Last Year's Vintage (2010)
Wine Advocate 91 Points
“Like most years,” says Boedecker of his 2010 Pinot Noir Stewart, “this incorporates most of our Dundee Hill fruit; but because it was such a cool year, there were a couple of surprises” when the blend was put together (which he and his wife always do blind). ‘A decent chunk of our (Clone) 115 from Shea went into this, which is unusual, because it’s usually a really big, structured block” – fitting the personality Pappas chooses for her “Athena” cuvee – “but this year was very red-fruited and silky.” Bright, juicy cherry and tart rhubarb dominate, with hints of nutmeg and cinnamon as well as piquancy of cherry pit attractively extending a sappy, savory finish that combines invigoration, refreshment, saliva-inducement and a sort of cyanic glow. Tannins are fine-grained to the point of disappearance. I expect this will perform impressively through at least 2018 and quite possibly gain in complexity and acquire a flattering patina without relinquishing its fundamental virtue of energetic, juicy brightness.

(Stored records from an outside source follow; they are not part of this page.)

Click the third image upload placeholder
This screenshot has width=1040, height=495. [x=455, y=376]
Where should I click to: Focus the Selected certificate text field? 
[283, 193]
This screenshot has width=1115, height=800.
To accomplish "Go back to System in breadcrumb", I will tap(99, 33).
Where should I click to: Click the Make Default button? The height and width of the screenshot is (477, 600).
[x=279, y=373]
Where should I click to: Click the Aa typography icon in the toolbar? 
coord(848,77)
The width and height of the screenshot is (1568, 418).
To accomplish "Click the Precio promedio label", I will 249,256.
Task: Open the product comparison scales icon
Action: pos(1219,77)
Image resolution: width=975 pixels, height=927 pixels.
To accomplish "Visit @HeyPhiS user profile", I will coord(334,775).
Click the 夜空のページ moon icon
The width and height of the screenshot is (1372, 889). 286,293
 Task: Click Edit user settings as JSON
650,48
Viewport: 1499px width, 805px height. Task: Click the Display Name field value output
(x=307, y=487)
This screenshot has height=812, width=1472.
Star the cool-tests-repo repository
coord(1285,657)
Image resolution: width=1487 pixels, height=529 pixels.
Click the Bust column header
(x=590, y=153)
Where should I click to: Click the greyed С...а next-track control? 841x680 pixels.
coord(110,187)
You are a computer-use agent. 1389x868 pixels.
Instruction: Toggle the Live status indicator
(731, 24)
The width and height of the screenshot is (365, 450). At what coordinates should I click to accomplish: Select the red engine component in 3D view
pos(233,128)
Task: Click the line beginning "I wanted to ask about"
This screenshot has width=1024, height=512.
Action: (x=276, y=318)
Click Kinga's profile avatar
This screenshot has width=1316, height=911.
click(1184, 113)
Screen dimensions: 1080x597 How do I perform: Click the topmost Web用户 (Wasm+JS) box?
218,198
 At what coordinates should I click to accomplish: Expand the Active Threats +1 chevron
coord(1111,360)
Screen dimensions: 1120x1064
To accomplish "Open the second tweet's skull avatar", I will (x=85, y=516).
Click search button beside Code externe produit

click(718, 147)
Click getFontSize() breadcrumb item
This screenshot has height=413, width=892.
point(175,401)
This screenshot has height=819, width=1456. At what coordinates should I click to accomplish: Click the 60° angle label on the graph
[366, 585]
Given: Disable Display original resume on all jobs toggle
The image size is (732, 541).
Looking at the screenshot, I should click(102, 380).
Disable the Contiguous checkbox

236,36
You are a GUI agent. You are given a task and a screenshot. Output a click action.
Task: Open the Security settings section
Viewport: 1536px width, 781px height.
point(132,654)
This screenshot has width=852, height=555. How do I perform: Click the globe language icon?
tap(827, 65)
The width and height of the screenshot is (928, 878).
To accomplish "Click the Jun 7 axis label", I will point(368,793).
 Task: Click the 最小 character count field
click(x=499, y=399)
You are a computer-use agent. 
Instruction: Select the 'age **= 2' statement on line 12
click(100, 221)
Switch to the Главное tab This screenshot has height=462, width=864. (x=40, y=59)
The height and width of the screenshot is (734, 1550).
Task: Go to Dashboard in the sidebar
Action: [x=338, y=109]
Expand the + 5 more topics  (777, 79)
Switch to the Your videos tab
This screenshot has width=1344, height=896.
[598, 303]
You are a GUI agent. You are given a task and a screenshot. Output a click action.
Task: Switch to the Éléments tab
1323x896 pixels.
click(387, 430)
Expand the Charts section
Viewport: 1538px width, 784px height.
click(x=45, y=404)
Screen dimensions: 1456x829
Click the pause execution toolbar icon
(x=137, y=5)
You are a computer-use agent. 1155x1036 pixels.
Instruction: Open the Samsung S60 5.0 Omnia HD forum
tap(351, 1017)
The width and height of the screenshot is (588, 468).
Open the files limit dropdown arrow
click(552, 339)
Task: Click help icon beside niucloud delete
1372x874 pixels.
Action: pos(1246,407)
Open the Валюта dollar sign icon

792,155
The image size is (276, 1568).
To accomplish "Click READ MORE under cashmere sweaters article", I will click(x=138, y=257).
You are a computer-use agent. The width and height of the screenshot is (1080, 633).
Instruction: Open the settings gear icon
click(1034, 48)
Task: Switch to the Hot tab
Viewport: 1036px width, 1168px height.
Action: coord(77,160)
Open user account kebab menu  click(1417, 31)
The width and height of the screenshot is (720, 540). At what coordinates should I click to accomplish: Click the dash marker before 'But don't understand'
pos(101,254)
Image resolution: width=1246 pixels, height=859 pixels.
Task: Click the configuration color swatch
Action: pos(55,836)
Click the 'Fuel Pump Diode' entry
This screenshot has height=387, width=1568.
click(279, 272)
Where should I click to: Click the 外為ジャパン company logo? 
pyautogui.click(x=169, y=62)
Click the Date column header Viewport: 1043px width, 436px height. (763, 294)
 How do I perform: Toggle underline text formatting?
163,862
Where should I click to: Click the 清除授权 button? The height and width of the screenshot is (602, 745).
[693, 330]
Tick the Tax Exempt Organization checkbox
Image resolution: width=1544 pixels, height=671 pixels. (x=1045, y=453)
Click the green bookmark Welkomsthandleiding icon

This year, I visited and tasted with husband and wife team Stewart Boedecker and Athena Pappas at their Portland facility, in an impressively neatly-kept “industrial” district that appears to favor wineries, breweries, and other artisanal endeavors. (Vienna may always retain the largest vineyard acreage of any major metropolitan area, but I can imagine that Portland might eventually rival if not surpass the Bay Area in number of urban winemaking facilities.) Boedecker opines that “2011 was a lot like 2010 in that things weren’t ripening and weren’t ripening ... and then, it seemed as though something in the plant just flipped and within a few days all of the flavors came up at once.” That said, believing that green wood spelled risk, they elected to de-stem all of their 2011 fruit, whereas from 2010 – whose Pinots they are currently selling – a significant share of stems (and yet-higher share of intact berries) was incorporated. “We didn’t have as high a malic fraction of acidity, though, in 2011 as in 2010,” Boedecker adds, so buffering was less of a concern and no tartaric acid added to the musts. A few lots from 2011 were chaptalized by a half a percent, but mostly Boedecker and Pappas worked – and stuck – with fruit of around 13% potential alcohol.

Wine Spectator 91 Points
($34) Light, fresh and vibrant, this deft, light-footed and lively version offers raspberry, cherry and spice flavors, finishing with a haunting echo. Drink now through 2018.

2009 Vintage
Wine Advocate 91 Points
The Boedecker 2009 Pinot Noir Stewart displays cherry and red currant with high-toned aromatic intimations of their distilled essences, elements which most Oregon terroirists would call typical of the volcanic-based Dundee Hills soils and sites that (along with Wadenswil Pinot vines) dominate this cuvee. Just as in the corresponding Athena, though, a highly savory underlying carnal dimension - here resembling marrow-rich veal stock - stimulates the salivary glands, and a fine grain to the tannin suggests support without interference for at least another half dozen years. This finishes bright and juicy, with added lingering undertones of nut oils.

The affable and articulate husband-wife team of Stewart Boedecker and Athena Pappas moved from hi-tech to winemaking; pursued the latter for five years at the Carlton Wine Studio; then moved in 2008 to their own facility in Portland. The Boedecker regimen for consistently excellent Pinot involves - in addition to close and creative collaboration with just a few long-term suppliers - only a few days cold soak; spontaneous ferment; sparing pigeage and otherwise highly cautious extraction; but up to a week's post fermentative cap contact; and regular stirring of the lees in barrel, where all of the top wines remain for 19 months. Incidentally, there is a Shea Vineyard Pinot Noir from this cellar and I can't explain why the proprietors didn't choose to show it to me even though, for example, they showed me rose. A fascination from this cellar - to call it a curiosity would suggest too little respect - is that each partner arrives at his or her own barrel selection which is in turn bottled under his or her name, the latter Athena cuvee - which tends to originate more in sedimentary rather than eroded basaltic soils - being released later based in an impression that it remains both tighter and in a phase of primary fruitiness for longer.